Raticze – wieś krzyży Wieś zazwyczaj mija się prędko, bo droga dobra. A przecież jest to jedna z najdłuższych wsi powiatu grodzieńskiego - ciągnie się ponad 3 kilometry. Nazwa, jak przypominają starsi, mądrzy ludzie, wzięła się od polowania – ulubionej zabawy Litwinów. Opowiadają, że król Jagiełło tak fajnie zapolował, a potem ucztę królewską sprawił, że została góra kopyt, czyli racic. Z tego i poszła nazwa Raticze.
Żelazny wysoki krzyż przypomina nam, że to wieś katolicka, po drugiej stronie szkoła wzniesiona według projektu z lat pięćdziesiątych. Co dotyczy krzyży, to Raticze ogrodziły się nimi ze wszystkich stron świata; krzyż stoi na każdym wylocie ze wsi. Na głównym skrzyżowaniu skośnie ustawiono dwa krzyże. Pierwszy, w ogrodzie, to prywatna inicjatywa. Czytamy:
„Jezu Chryście Ukrzyżowany, zmiłuj się nad nami, Zdrowaś Mario. F. Józef Łozowski 1907 r.”

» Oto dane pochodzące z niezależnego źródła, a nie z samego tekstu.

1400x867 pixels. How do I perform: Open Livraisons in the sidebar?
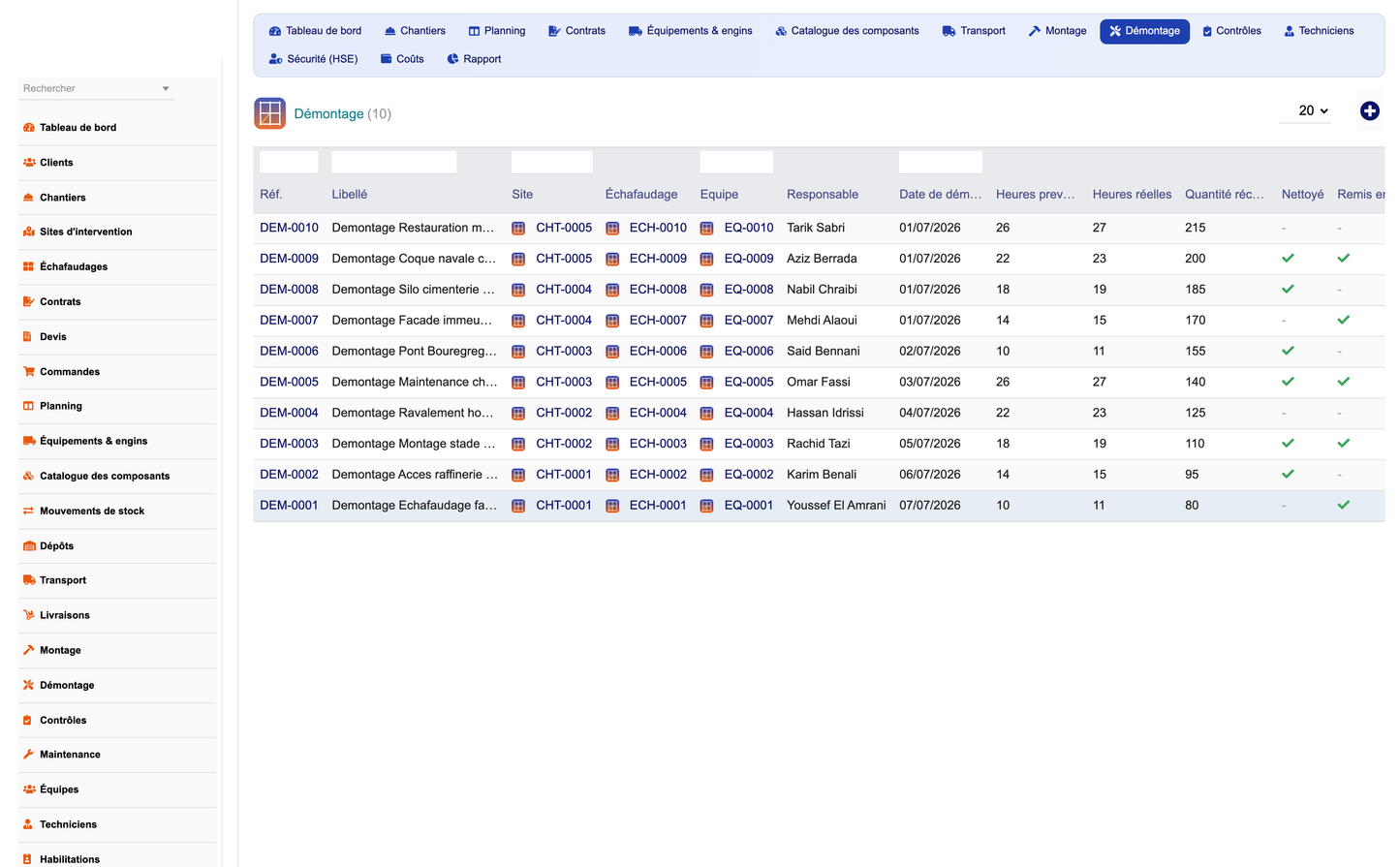point(64,615)
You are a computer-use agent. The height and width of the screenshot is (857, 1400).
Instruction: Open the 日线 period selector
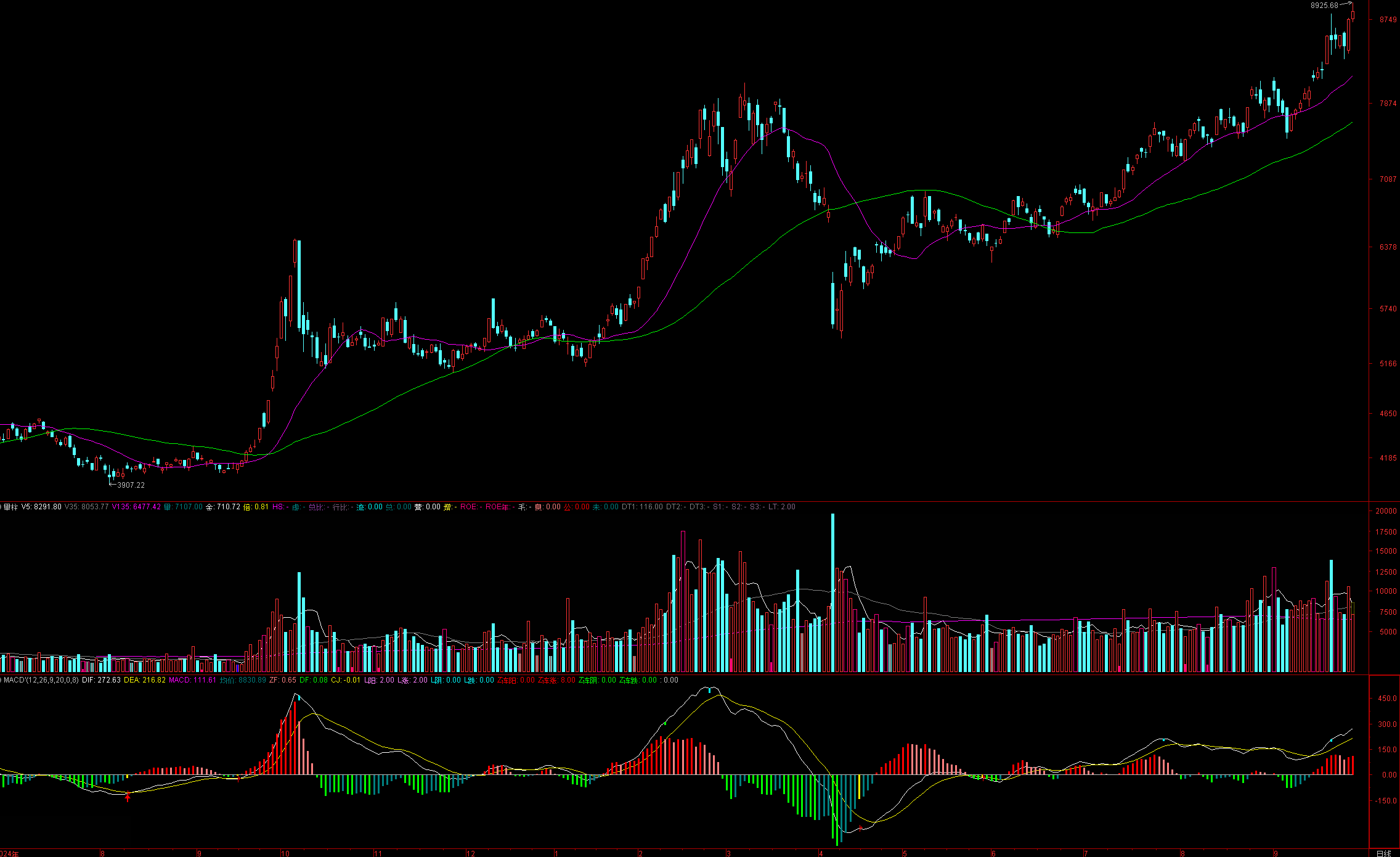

Krzyż kamienny boleśnie ucierpiał. Został przełamany, a Chrystus okaleczony. Los był łaskawszy i Opatrzność Boska obroniła krzyż po drugiej stronie drogi, też z kamienia, z napisem:
„Na zdrowie całej wsi. Na pamiątkę tolerancji religijnej. 14 września 1905r.”
Jeszcze jeden krzyż, na końcu wioski, przy drodze prowadzącej do kościoła parafialnego w Perstuniu, jasne, że i do cmentarza, a napis brzmi:
„Tu się kończy wielkość świata, do czesnych trudów zaplata. Rok 1939”.
Krzyż mocnej budowy z malutkim ogrodzeniem z żelaza kowalskiej roboty. Obok krzyż z żelaznej rudy.